Records from a pointing dataset:
╔══
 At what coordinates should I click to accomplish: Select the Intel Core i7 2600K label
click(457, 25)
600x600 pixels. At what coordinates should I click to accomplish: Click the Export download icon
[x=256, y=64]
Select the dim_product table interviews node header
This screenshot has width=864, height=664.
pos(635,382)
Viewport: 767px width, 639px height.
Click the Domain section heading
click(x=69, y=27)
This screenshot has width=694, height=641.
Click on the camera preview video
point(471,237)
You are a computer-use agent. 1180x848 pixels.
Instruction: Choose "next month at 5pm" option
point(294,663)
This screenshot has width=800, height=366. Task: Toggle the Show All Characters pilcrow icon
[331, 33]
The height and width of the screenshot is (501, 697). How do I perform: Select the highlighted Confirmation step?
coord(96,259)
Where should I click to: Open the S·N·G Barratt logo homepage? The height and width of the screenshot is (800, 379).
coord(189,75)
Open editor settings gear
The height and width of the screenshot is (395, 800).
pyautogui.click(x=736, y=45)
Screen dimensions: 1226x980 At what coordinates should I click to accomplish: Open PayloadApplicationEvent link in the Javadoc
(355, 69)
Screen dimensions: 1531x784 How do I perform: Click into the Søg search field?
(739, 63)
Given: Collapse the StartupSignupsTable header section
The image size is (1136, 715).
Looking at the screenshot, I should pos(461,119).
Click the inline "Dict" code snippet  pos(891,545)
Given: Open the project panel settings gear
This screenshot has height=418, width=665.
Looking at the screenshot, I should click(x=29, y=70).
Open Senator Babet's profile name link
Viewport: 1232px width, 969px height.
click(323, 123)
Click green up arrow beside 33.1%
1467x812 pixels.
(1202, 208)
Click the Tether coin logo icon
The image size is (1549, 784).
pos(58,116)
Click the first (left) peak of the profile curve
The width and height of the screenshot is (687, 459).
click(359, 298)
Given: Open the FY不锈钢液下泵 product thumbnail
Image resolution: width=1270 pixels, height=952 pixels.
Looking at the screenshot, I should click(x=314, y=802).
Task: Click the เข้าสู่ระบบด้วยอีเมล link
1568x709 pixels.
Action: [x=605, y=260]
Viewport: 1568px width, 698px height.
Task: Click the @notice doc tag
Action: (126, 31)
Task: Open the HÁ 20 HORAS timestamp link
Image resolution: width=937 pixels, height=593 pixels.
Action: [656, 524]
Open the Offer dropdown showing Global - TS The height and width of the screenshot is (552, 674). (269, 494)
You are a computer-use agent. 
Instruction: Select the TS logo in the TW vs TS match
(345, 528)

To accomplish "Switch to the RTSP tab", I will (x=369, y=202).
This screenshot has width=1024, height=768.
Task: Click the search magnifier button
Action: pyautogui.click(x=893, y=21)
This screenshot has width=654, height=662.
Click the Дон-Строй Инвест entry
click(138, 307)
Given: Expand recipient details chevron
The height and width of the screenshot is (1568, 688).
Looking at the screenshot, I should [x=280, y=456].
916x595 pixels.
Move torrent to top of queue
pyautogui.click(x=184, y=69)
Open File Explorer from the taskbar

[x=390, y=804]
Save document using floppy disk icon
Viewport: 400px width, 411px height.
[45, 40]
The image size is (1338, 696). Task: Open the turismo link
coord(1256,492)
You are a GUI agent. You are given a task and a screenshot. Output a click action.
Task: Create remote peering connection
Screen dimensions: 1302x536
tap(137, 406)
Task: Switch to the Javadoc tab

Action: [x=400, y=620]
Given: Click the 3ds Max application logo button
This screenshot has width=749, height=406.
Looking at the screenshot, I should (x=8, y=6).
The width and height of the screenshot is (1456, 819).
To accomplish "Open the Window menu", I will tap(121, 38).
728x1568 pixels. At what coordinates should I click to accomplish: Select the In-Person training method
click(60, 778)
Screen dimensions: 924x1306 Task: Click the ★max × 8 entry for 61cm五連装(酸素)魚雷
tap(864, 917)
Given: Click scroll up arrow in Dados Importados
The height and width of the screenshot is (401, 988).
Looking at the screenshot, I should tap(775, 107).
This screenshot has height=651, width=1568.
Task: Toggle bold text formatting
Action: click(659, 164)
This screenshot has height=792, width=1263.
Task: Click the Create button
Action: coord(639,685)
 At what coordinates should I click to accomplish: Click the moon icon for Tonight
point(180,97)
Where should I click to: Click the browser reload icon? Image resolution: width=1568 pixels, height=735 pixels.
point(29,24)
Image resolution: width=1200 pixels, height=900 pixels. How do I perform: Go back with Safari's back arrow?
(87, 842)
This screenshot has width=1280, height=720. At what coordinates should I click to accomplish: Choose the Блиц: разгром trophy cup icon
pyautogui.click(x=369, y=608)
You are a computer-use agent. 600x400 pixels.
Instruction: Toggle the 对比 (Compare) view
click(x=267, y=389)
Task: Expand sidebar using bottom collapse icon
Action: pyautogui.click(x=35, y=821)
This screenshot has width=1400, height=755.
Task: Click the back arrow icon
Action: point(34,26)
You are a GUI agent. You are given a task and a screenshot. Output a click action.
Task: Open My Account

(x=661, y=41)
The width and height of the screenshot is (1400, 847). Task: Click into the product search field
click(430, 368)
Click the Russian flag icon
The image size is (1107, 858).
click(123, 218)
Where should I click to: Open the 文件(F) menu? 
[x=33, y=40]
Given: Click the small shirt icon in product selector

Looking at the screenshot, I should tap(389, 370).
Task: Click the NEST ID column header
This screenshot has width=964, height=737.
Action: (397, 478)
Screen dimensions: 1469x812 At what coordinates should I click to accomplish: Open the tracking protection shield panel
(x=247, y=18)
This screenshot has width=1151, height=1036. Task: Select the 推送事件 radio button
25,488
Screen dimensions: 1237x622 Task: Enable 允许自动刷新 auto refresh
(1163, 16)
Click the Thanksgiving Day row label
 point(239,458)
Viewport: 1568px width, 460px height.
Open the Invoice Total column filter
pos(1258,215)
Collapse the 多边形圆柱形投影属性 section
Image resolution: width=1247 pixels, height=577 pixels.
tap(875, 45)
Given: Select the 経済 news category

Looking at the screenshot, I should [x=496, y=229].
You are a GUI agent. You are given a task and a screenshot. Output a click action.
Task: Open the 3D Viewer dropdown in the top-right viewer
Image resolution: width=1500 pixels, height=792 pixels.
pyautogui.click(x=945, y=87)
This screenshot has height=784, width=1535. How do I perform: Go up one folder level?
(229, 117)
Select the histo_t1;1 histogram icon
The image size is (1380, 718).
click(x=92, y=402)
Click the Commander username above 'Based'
╚══
Reproduce every line of the material above word for word, leaving nothing out and changing nothing.

 At what coordinates should I click to accomplish: Select the Intel Core i7 2600K label
click(457, 25)
600x600 pixels. At what coordinates should I click to accomplish: Click the Export download icon
[x=256, y=64]
Select the dim_product table interviews node header
This screenshot has width=864, height=664.
pos(635,382)
Viewport: 767px width, 639px height.
Click the Domain section heading
click(x=69, y=27)
This screenshot has width=694, height=641.
Click on the camera preview video
point(471,237)
You are a computer-use agent. 1180x848 pixels.
Instruction: Choose "next month at 5pm" option
point(294,663)
This screenshot has width=800, height=366. Task: Toggle the Show All Characters pilcrow icon
[331, 33]
The height and width of the screenshot is (501, 697). How do I perform: Select the highlighted Confirmation step?
coord(96,259)
Where should I click to: Open the S·N·G Barratt logo homepage? The height and width of the screenshot is (800, 379).
coord(189,75)
Open editor settings gear
The height and width of the screenshot is (395, 800).
pyautogui.click(x=736, y=45)
Screen dimensions: 1226x980 At what coordinates should I click to accomplish: Open PayloadApplicationEvent link in the Javadoc
(355, 69)
Screen dimensions: 1531x784 How do I perform: Click into the Søg search field?
(739, 63)
Given: Collapse the StartupSignupsTable header section
The image size is (1136, 715).
Looking at the screenshot, I should pos(461,119).
Click the inline "Dict" code snippet  pos(891,545)
Given: Open the project panel settings gear
This screenshot has height=418, width=665.
Looking at the screenshot, I should click(x=29, y=70).
Open Senator Babet's profile name link
Viewport: 1232px width, 969px height.
click(323, 123)
Click green up arrow beside 33.1%
1467x812 pixels.
(1202, 208)
Click the Tether coin logo icon
The image size is (1549, 784).
pos(58,116)
Click the first (left) peak of the profile curve
The width and height of the screenshot is (687, 459).
click(359, 298)
Given: Open the FY不锈钢液下泵 product thumbnail
Image resolution: width=1270 pixels, height=952 pixels.
Looking at the screenshot, I should click(x=314, y=802).
Task: Click the เข้าสู่ระบบด้วยอีเมล link
1568x709 pixels.
Action: [x=605, y=260]
Viewport: 1568px width, 698px height.
Task: Click the @notice doc tag
Action: (126, 31)
Task: Open the HÁ 20 HORAS timestamp link
Image resolution: width=937 pixels, height=593 pixels.
Action: [656, 524]
Open the Offer dropdown showing Global - TS The height and width of the screenshot is (552, 674). (269, 494)
You are a computer-use agent. 
Instruction: Select the TS logo in the TW vs TS match
(345, 528)

To accomplish "Switch to the RTSP tab", I will (x=369, y=202).
This screenshot has width=1024, height=768.
Task: Click the search magnifier button
Action: pyautogui.click(x=893, y=21)
This screenshot has width=654, height=662.
Click the Дон-Строй Инвест entry
click(138, 307)
Given: Expand recipient details chevron
The height and width of the screenshot is (1568, 688).
Looking at the screenshot, I should [x=280, y=456].
916x595 pixels.
Move torrent to top of queue
pyautogui.click(x=184, y=69)
Open File Explorer from the taskbar

[x=390, y=804]
Save document using floppy disk icon
Viewport: 400px width, 411px height.
[45, 40]
The image size is (1338, 696). Task: Open the turismo link
coord(1256,492)
You are a GUI agent. You are given a task and a screenshot. Output a click action.
Task: Create remote peering connection
Screen dimensions: 1302x536
tap(137, 406)
Task: Switch to the Javadoc tab

Action: [x=400, y=620]
Given: Click the 3ds Max application logo button
This screenshot has width=749, height=406.
Looking at the screenshot, I should (x=8, y=6).
The width and height of the screenshot is (1456, 819).
To accomplish "Open the Window menu", I will tap(121, 38).
728x1568 pixels. At what coordinates should I click to accomplish: Select the In-Person training method
click(60, 778)
Screen dimensions: 924x1306 Task: Click the ★max × 8 entry for 61cm五連装(酸素)魚雷
tap(864, 917)
Given: Click scroll up arrow in Dados Importados
The height and width of the screenshot is (401, 988).
Looking at the screenshot, I should tap(775, 107).
This screenshot has height=651, width=1568.
Task: Toggle bold text formatting
Action: click(659, 164)
This screenshot has height=792, width=1263.
Task: Click the Create button
Action: coord(639,685)
 At what coordinates should I click to accomplish: Click the moon icon for Tonight
point(180,97)
Where should I click to: Click the browser reload icon? Image resolution: width=1568 pixels, height=735 pixels.
point(29,24)
Image resolution: width=1200 pixels, height=900 pixels. How do I perform: Go back with Safari's back arrow?
(87, 842)
This screenshot has width=1280, height=720. At what coordinates should I click to accomplish: Choose the Блиц: разгром trophy cup icon
pyautogui.click(x=369, y=608)
You are a computer-use agent. 600x400 pixels.
Instruction: Toggle the 对比 (Compare) view
click(x=267, y=389)
Task: Expand sidebar using bottom collapse icon
Action: pyautogui.click(x=35, y=821)
This screenshot has width=1400, height=755.
Task: Click the back arrow icon
Action: point(34,26)
You are a GUI agent. You are given a task and a screenshot. Output a click action.
Task: Open My Account

(x=661, y=41)
The width and height of the screenshot is (1400, 847). Task: Click into the product search field
click(430, 368)
Click the Russian flag icon
The image size is (1107, 858).
click(123, 218)
Where should I click to: Open the 文件(F) menu? 
[x=33, y=40]
Given: Click the small shirt icon in product selector

Looking at the screenshot, I should tap(389, 370).
Task: Click the NEST ID column header
This screenshot has width=964, height=737.
Action: (397, 478)
Screen dimensions: 1469x812 At what coordinates should I click to accomplish: Open the tracking protection shield panel
(x=247, y=18)
This screenshot has width=1151, height=1036. Task: Select the 推送事件 radio button
25,488
Screen dimensions: 1237x622 Task: Enable 允许自动刷新 auto refresh
(1163, 16)
Click the Thanksgiving Day row label
 point(239,458)
Viewport: 1568px width, 460px height.
Open the Invoice Total column filter
pos(1258,215)
Collapse the 多边形圆柱形投影属性 section
Image resolution: width=1247 pixels, height=577 pixels.
tap(875, 45)
Given: Select the 経済 news category

Looking at the screenshot, I should [x=496, y=229].
You are a GUI agent. You are given a task and a screenshot. Output a click action.
Task: Open the 3D Viewer dropdown in the top-right viewer
Image resolution: width=1500 pixels, height=792 pixels.
pyautogui.click(x=945, y=87)
This screenshot has height=784, width=1535. How do I perform: Go up one folder level?
(229, 117)
Select the histo_t1;1 histogram icon
The image size is (1380, 718).
click(x=92, y=402)
Click the Commander username above 'Based'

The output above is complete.